2. Cognitive agency: Who owns the prompt?
Equity disappears when AI is something done to people rather than used by people. When the maintenance lead doesn’t know AI can help him, he lacks agency. He is at the mercy of the system.
The Move: Shift from “PD for Teachers” to “Literacy for the Whole Org.” Ensure your operational staff have the same access to sandboxes and training as your AP Physics teacher.
3. Relational integrity: Where is the human “Watermark”?
Our multilingual family felt “the warmth was too uniform.” That is the sound of a scaffold breaking. When we use AI to automate empathy, we risk the very thing schools are built on: trust.
The Move: Create a “Human-in-the-Loop” agreement for community communications. Decide as a team: We use AI to structure information, but we never use it to replace a heartbeat. If a family receives a “warm” email, it needs to be warm because a human felt that warmth.
This week’s move
The scaffold isn’t going away. It’s being built higher every single Tuesday morning.
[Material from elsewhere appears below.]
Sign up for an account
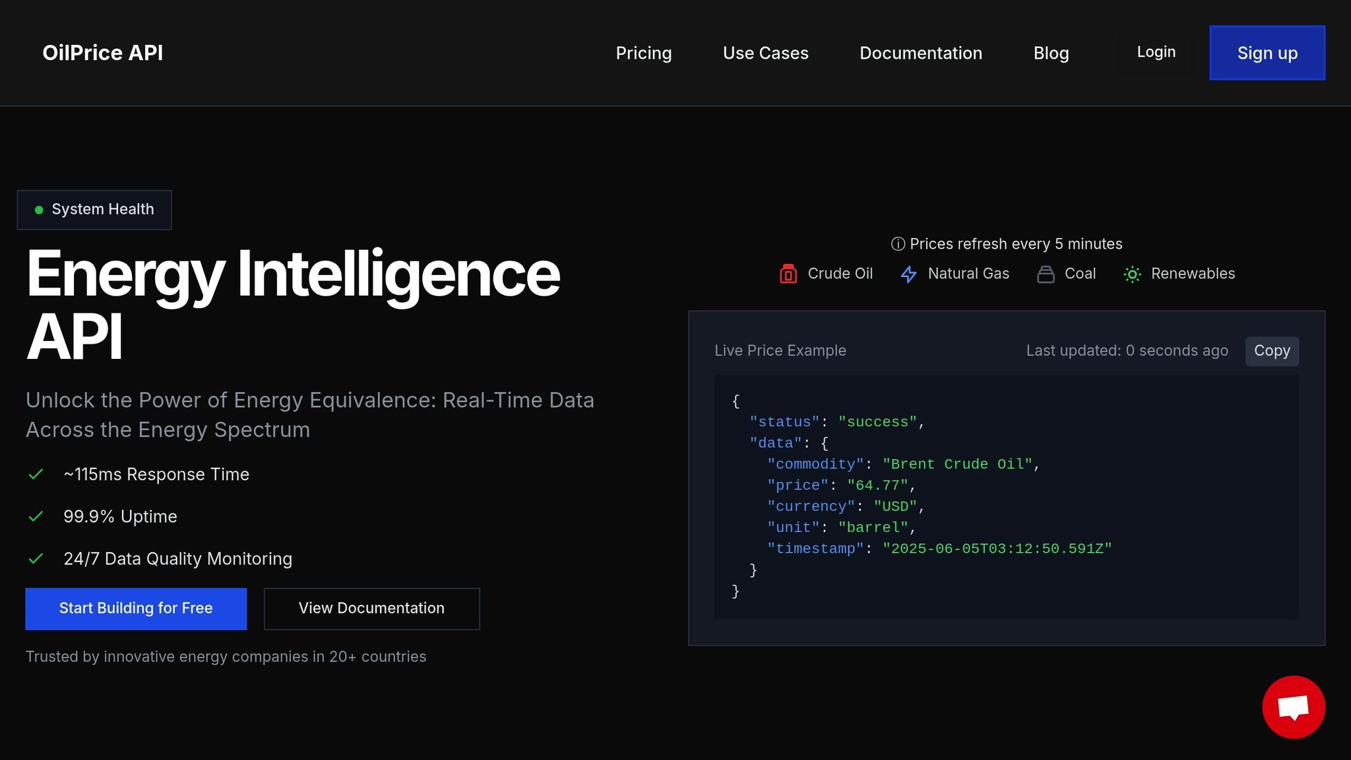Viewport: 1351px width, 760px height. 1267,53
As a leader, your job isn’t to climb every plank yourself, or to yell at people for building them too fast. Your job is to stand at the base and look at the footings. Is the scaffold resting on the solid ground of your values? Is it wide enough to hold the person with the binder and the family waiting for an email, or is it only built for the person with the laptop?
The trees have been there for decades. They are your mission, your community, your “why.” The scaffolds are how we’re trying to reach the new heights this era demands. Let’s make sure everyone gets to climb.